UTA researchers develop tool to more easily detect esophageal cancer cells
Researchers at the University of Texas at Arlington’s College of Nursing and Health Innovation have developed a new nanoparticle-based platform for simultaneous imaging and treatment of esophageal cancer.
Together with colleagues from The Ohio State University, researchers manufactured polypeptide nanoparticles, which have near infrared fluorescence for better tissue imaging. They also modified the nanoparticles with tumor targeting properties and then loaded the nanoparticles with a chemotherapy drug.
“This is precision medicine,” said Zui Pan, an associate professor of nursing and one of the corresponding authors of a paper on this nanoparticle, which is scheduled to be published in the journal Nature Communications this month. “It is harder to detect the esophageal cancer tumor. One common detection method is the use of an endoscopic probe, which shines a white light through your throat. But the problem is the tumor is embedded in the normal tissue and difficult to see. This will help detect the tumor and guide the surgeon to the area that is lit up and surgically remove it, or consider alternative therapies.”
Esophageal cancer, the sixth leading cause of cancer death worldwide, is responsible for nearly 16,000 deaths in the United States each year, according to the American Cancer Society. It has few symptoms and is often diagnosed at a later stage. The five-year survival rate is less than 20 percent.

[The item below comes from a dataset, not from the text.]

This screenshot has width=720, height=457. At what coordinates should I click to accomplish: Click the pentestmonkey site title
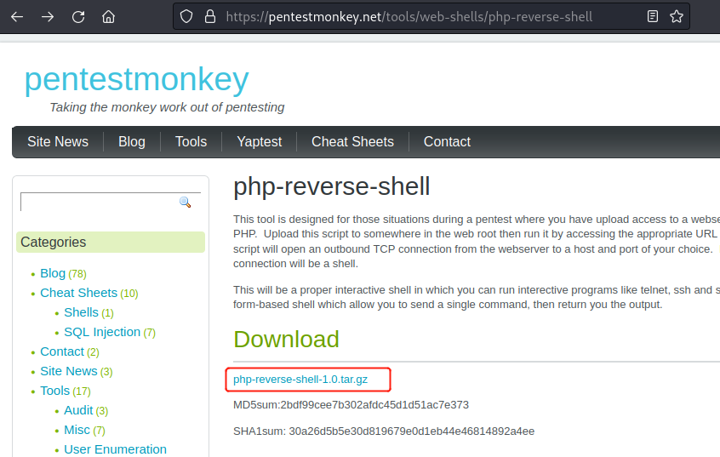tap(136, 80)
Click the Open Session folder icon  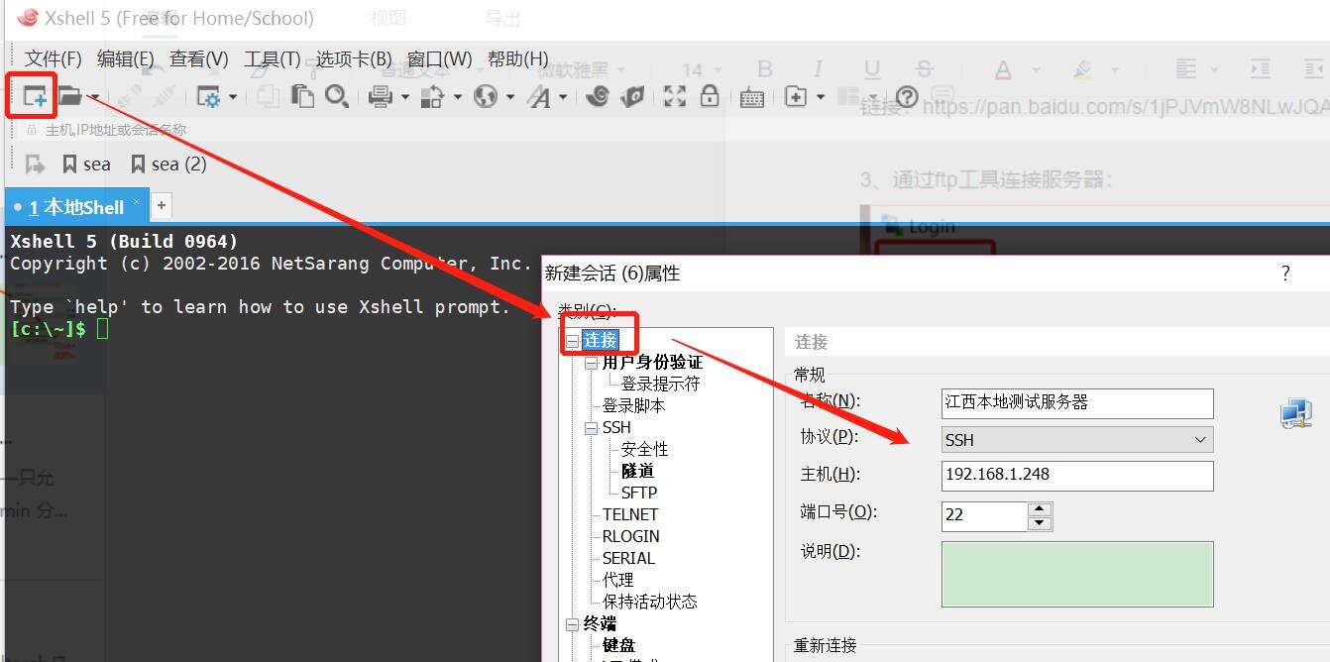pyautogui.click(x=69, y=96)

Pan, a leading esophageal cancer researcher, heads a lab that is largely devoted to the study and treatment of the disease. Other collaborators on this study include Mingjun Zhang, a professor in the Department of Biomedical Engineering at The Ohio State University, and his postdoctoral fellow Zhen Fan; Yan Chang, a post-doctoral fellow in Pan’s lab and Chaochu Chi, a graduate student who is also in Pan’s lab.
The researchers began developing this nanoparticle in 2015, Pan said. She added that in addition to making it easier to see the tumor, the nanoparticle has the ability to carry the chemotherapy drug to the site.
The nanoparticle is injected into the body, travels through the blood stream and accumulates in the tumor area because of its targeting properties, Pan said.
Pan said that in the past there have been some concerns about attempting to use nanoparticles detecting cancer cells because of the potential to introduce unanticipated side effects. It is important to note that this nanoparticle is both biocompatible and biodegradable.
“This is a significant milestone in cancer research, particularly esophageal cancer research,” said Anne Bavier, dean of the College of Nursing and Health Innovation. “It is potentially transformative and further builds on the college and the university’s efforts to advance health and the human condition.”
This is Pan’s second breakthrough in esophageal cancer research in the last 12 months. Last fall, she published a study in the FASEB Journal that showed that zinc can inhibit the growth of esophageal cancer cells.
“The long term goal of my research is to help prevent this tumor and to find better, safer and more targeted treatments for esophageal cancer,” Pan said. “This is a big step toward that goal.”